Overview
Skills
Job Details
Title: Site Reliability Engineer
Location: Charlotte, NC Plano, TX Pennington, NJ
Hybrid: 3 Days Onsite (Mandatory)
Interview: Mandatory Onsite Interview
Shift: 9AM 5PM EST Must be flexible to work Tue Sat or Sun Thu (rotation every 2 3 months)
Duration: 12+ Months (Likely Extension)
Top Required Skills (Must Have)
- Red Hat OpenShift / Kubernetes (5+ years in Enterprise Environment)
- Azure / AKS (Strong Cloud Experience)
- Terraform
- Python
Job Description
Client is seeking a highly skilled Site Reliability Engineer (SRE) to join a mission-critical infrastructure engineering team supporting Kubernetes, OpenShift, cloud platforms, and automation frameworks.
You will be responsible for ensuring uptime, reliability, performance, and scalability of the container and cloud platforms. The role requires deep technical expertise across Kubernetes, cloud-native tools, Linux engineering, Terraform, Python automation, and enterprise-scale system reliability.
Responsibilities
- Maintain and support large-scale Container Platforms (OpenShift, Kubernetes, RKE, AKS, EKS, GKE) across on-prem and cloud.
- Monitor and troubleshoot performance, security, networking, and deployment issues.

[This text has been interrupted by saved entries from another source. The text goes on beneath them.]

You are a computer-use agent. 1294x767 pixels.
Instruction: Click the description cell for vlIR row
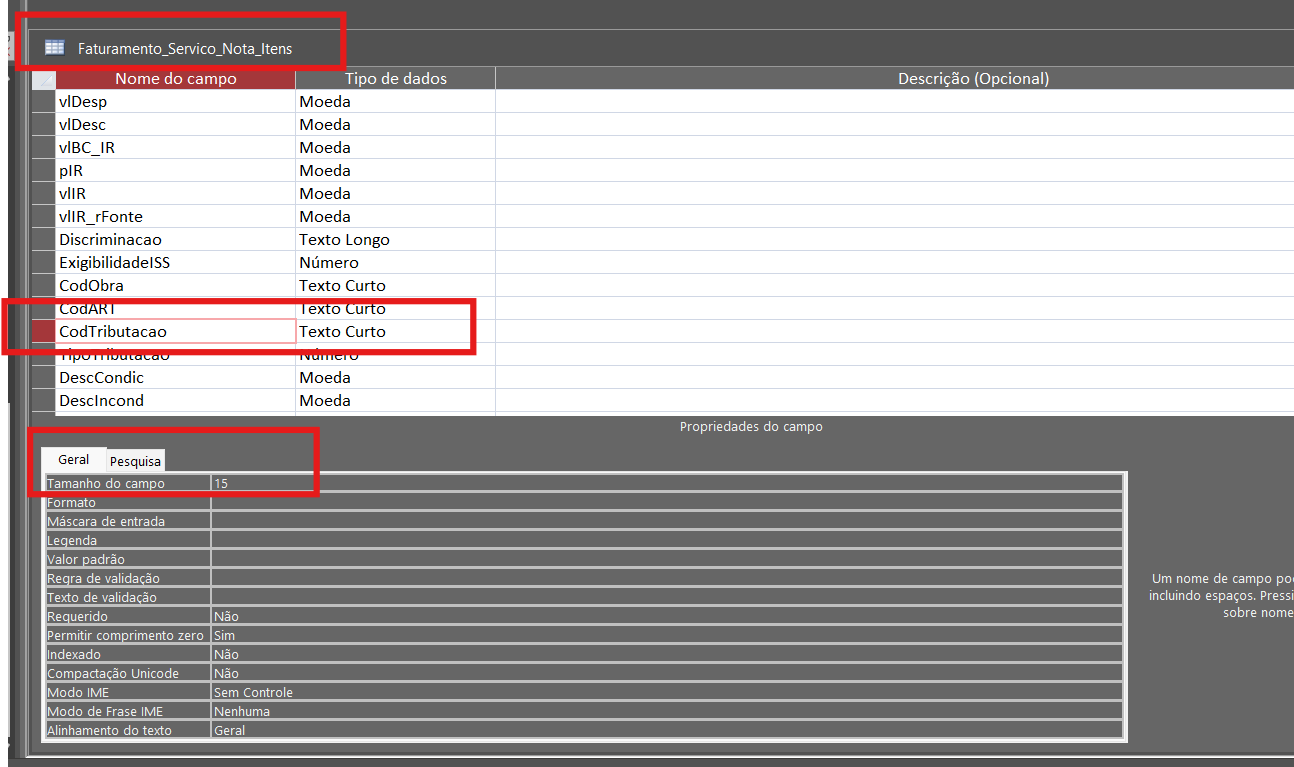[x=894, y=193]
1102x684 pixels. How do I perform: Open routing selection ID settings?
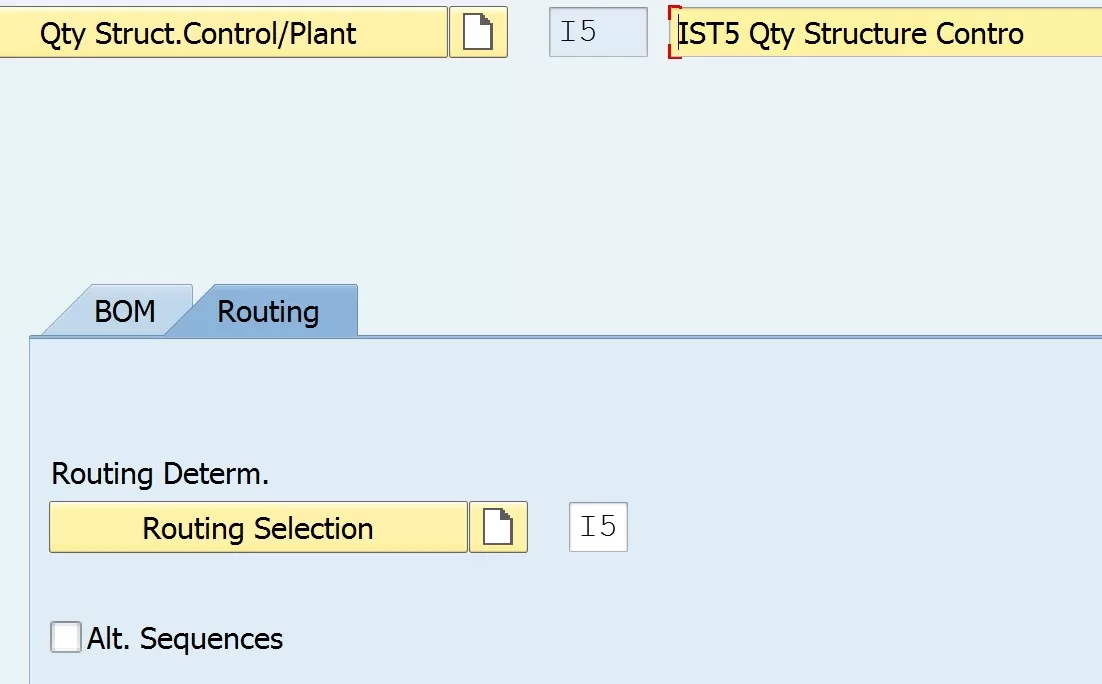point(258,527)
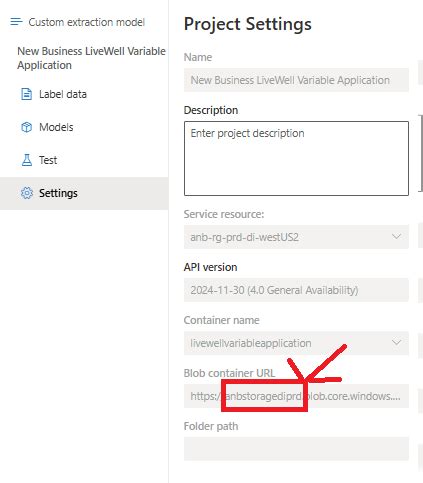Expand the Container name dropdown chevron
This screenshot has height=483, width=423.
click(x=396, y=343)
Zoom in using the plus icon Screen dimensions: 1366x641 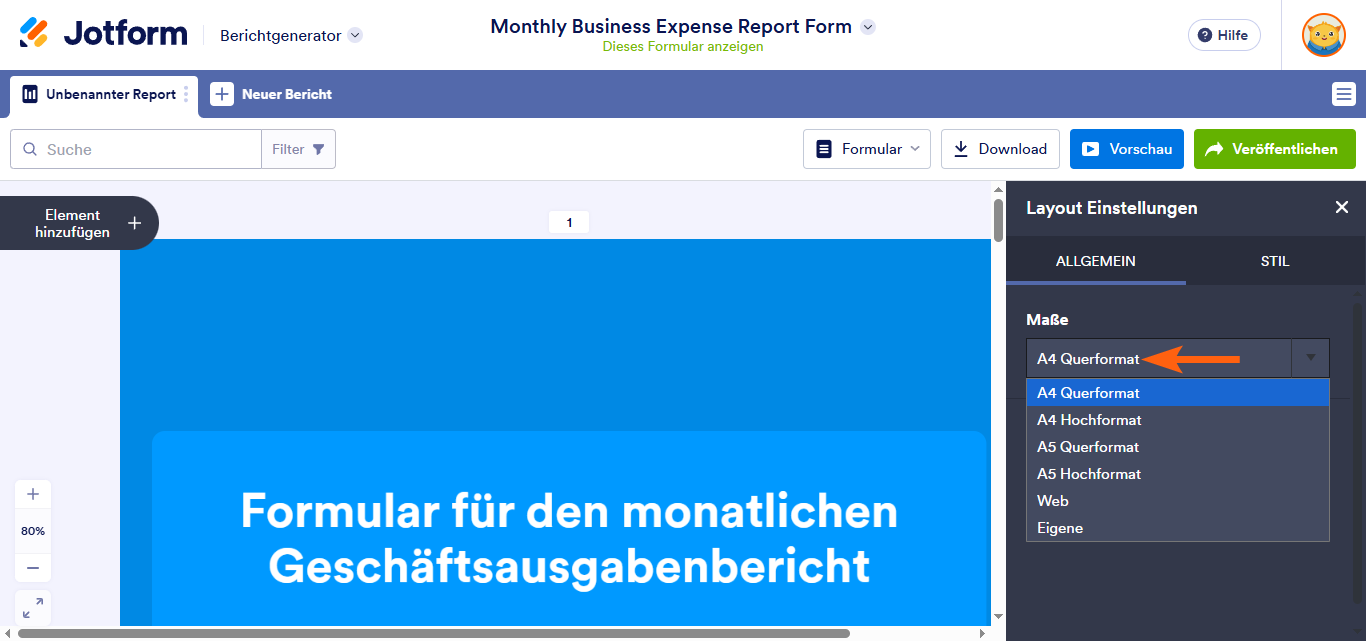click(x=33, y=493)
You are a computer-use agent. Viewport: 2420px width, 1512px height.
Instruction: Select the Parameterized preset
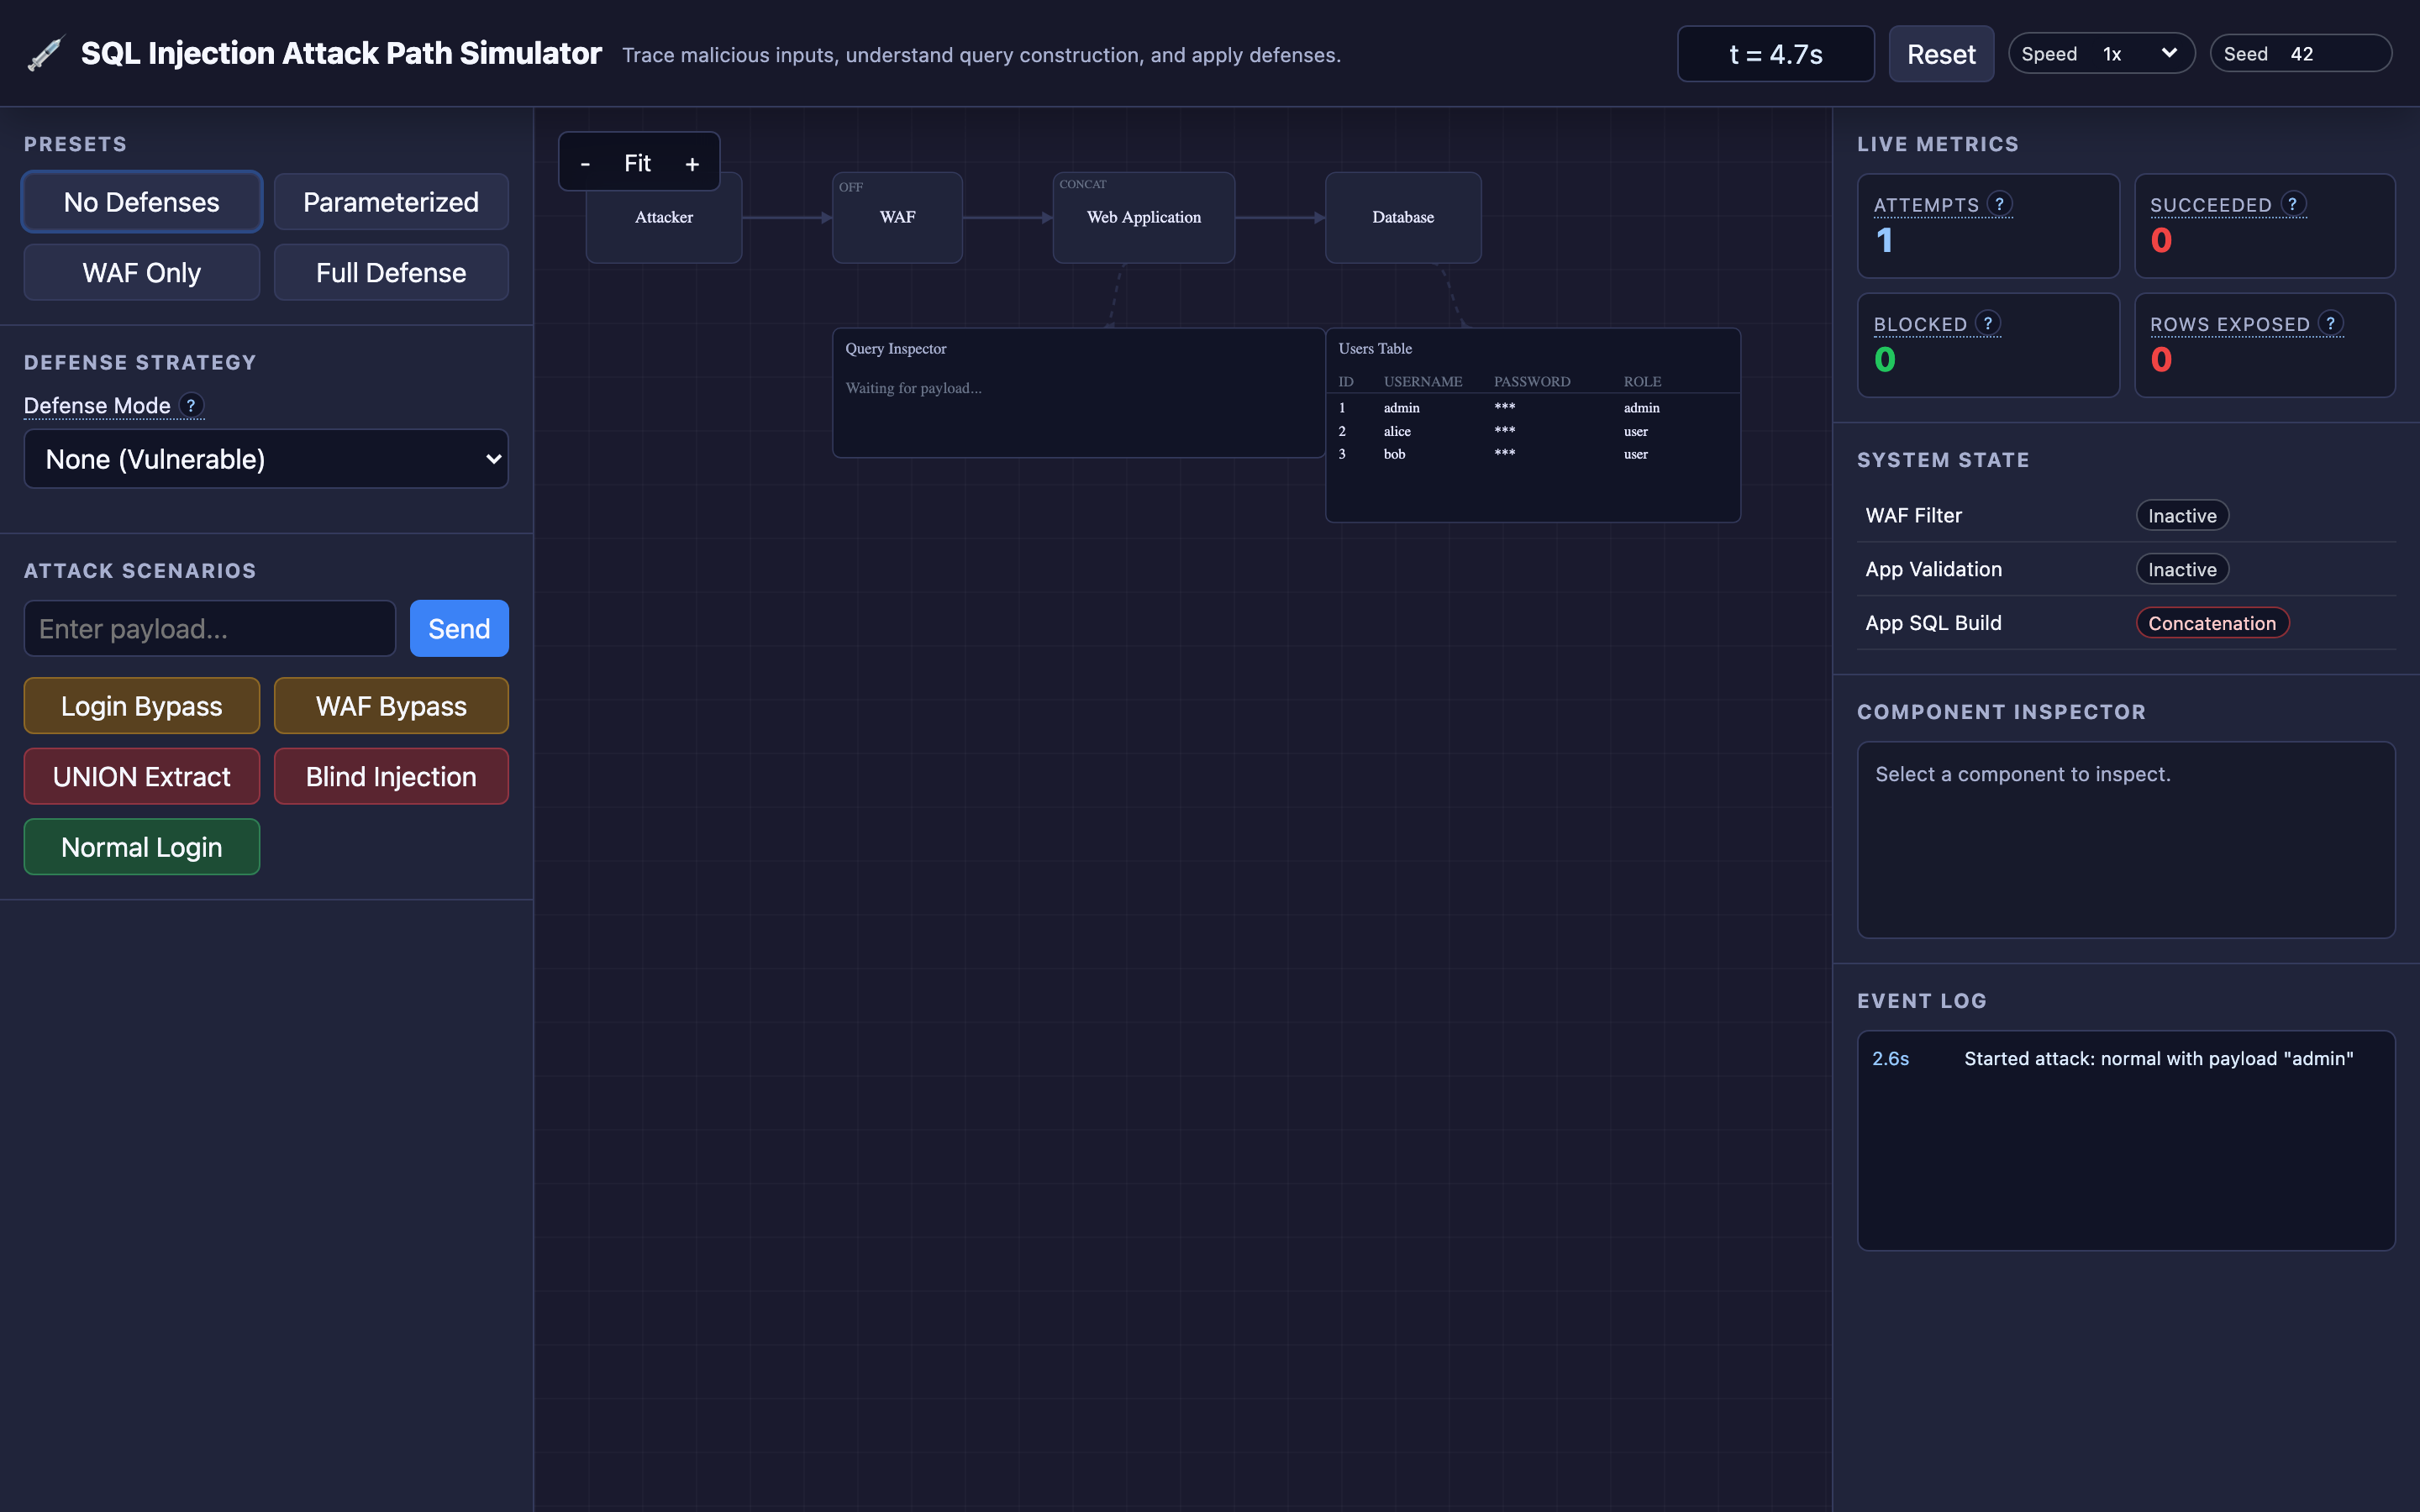coord(391,202)
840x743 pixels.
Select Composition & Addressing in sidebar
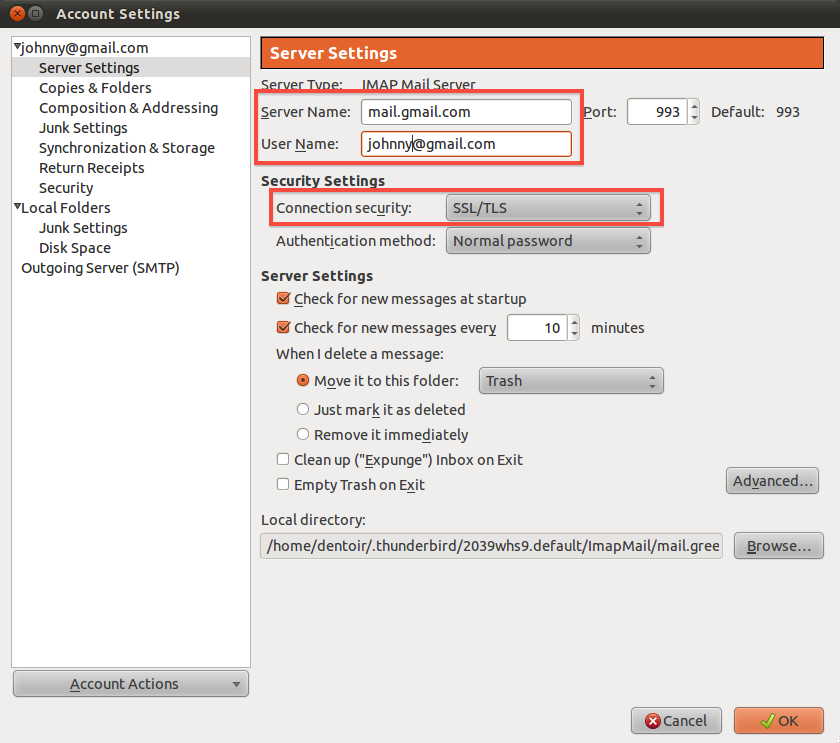tap(128, 108)
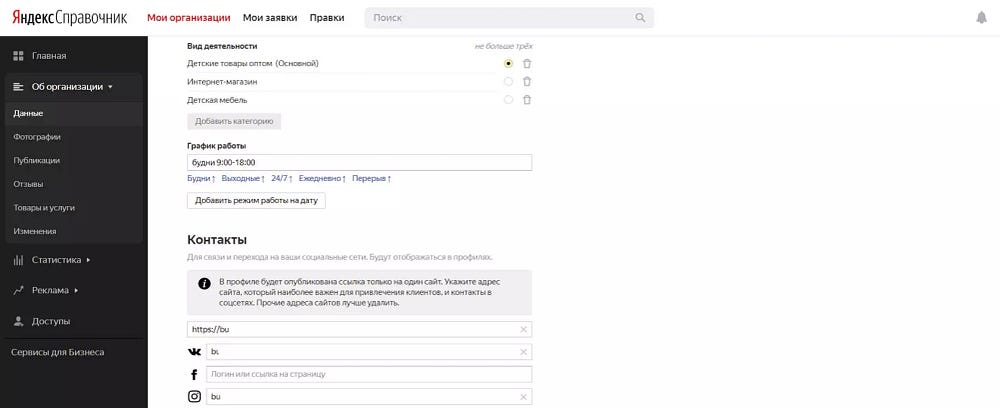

- Perform incident and problem management, conducting blameless RCAs.
- Analyze and remediate vulnerabilities in container environments.
- Collaborate with engineering, cloud, SRE, and operations teams.
- Conduct deep-dive investigations into systemic reliability issues.
- Implement automated solutions using Python, Ansible, Golang, Shell.
- Support CI/CD pipelines including Git, Jenkins, and GitOps frameworks.
- Manage IAM components including Active Directory, Azure AD, SSO / Ping Identity.
- Provide Linux/Windows administration support across hybrid environments.
- Utilize monitoring tools like Prometheus, Dynatrace, Splunk, Azure Monitor.
Required Skills
- 5+ years hands-on experience with Kubernetes, OpenShift, RKE, AKS, EKS.
- Strong knowledge of Python, Ansible, Golang, Shell Scripting.
- Advanced Linux, DNS, DHCP, Kerberos, Windows Authentication expertise.
- Strong cloud experience: Azure, AWS, or Google Cloud Platform.
- Experience with Terraform and CI/CD (Git, Jenkins, GitOps).
- Experience with container security, vulnerability remediation, FinOps awareness.
- Strong troubleshooting, problem-solving, and reliability engineering skills.
- Excellent communication and ability to work independently.